Ele se curvou e alcançou o lenço que a rosada distraída deixou cair.

Os verdes brilharam, o resquício das lágrimas.

— Eu... quero descer.

— Falou algo, rosadinha?

— Quero parar com as voltas!

O carrossel cessou.

O carrossel que se tornou sua vida, seu relacionamento... também parará com as voltas deles.

O velho desceu primeiro e depois ofereceu a mão para a colegial para ajudá-la a descer, porém Sakura sorriu e saltou ao solo.

Endireitou a coluna sugando fortemente o ar pelas narinas, muito confiante.

Tanto tempo sem falar com alguém, sem desabafar, ela acabou encontrando o remédio naquele estranho ser gracioso.

— É um ótimo ouvinte e conselheiro.
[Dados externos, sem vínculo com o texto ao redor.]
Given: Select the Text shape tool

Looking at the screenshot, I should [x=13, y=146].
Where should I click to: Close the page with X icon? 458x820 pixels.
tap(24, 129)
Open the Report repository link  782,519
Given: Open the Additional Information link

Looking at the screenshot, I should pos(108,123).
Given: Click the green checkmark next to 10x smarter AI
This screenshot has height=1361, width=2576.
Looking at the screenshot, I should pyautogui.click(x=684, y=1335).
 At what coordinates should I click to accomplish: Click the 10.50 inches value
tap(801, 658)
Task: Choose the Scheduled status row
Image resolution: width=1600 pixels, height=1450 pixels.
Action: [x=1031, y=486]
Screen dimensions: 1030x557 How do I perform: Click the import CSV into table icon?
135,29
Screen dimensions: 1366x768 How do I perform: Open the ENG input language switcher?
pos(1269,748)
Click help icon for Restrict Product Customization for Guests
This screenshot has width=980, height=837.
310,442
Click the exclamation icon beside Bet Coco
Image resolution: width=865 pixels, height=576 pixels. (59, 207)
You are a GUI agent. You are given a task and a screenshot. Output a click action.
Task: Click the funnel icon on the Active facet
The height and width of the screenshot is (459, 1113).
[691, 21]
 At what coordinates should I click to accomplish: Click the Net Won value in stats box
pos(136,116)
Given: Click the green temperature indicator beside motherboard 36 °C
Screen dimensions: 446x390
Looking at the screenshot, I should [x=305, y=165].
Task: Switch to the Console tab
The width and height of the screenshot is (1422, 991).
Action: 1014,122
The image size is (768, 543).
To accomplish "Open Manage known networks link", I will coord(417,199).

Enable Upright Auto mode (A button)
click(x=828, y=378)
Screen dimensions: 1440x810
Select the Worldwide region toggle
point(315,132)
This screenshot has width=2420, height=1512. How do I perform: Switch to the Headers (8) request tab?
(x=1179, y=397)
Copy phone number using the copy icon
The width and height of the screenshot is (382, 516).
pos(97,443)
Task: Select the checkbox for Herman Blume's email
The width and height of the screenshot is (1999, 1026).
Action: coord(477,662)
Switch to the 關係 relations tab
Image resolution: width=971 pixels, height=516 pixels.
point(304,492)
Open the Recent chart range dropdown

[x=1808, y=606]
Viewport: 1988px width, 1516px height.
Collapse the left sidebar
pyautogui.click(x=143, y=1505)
Digo, motivador, é assim que o defino.

— Arigatou. Então como ótimo conselheiro, deixe-me dizer... você deveria visitar o mágico da colina, os dois se darão muito bem. Ele te ajudará mais do que eu, tenho fé.

— Mágico.... — Olhou na direção da colina, mas não enxergava a tenda de circo. Andou em frente indo ao meio do parque. Descobriu que precisava subir em um lugar alto se quisesse avistar a tenda. — Encontrei dois colegas que me disseram sobre o mágico, mas... — Virando-se para encarar o velho, ele se ausentava. — Hum... senhor?

O procurou por um tempo, porém desistiu, sem querer demorar mais, resolveu retornar pra casa.

Outro dia visitaria o mágico, poderia ser arriscado para qualquer outra pessoa, porém ela confiava muito no velho do parque, deveria estar louca, mas confiava!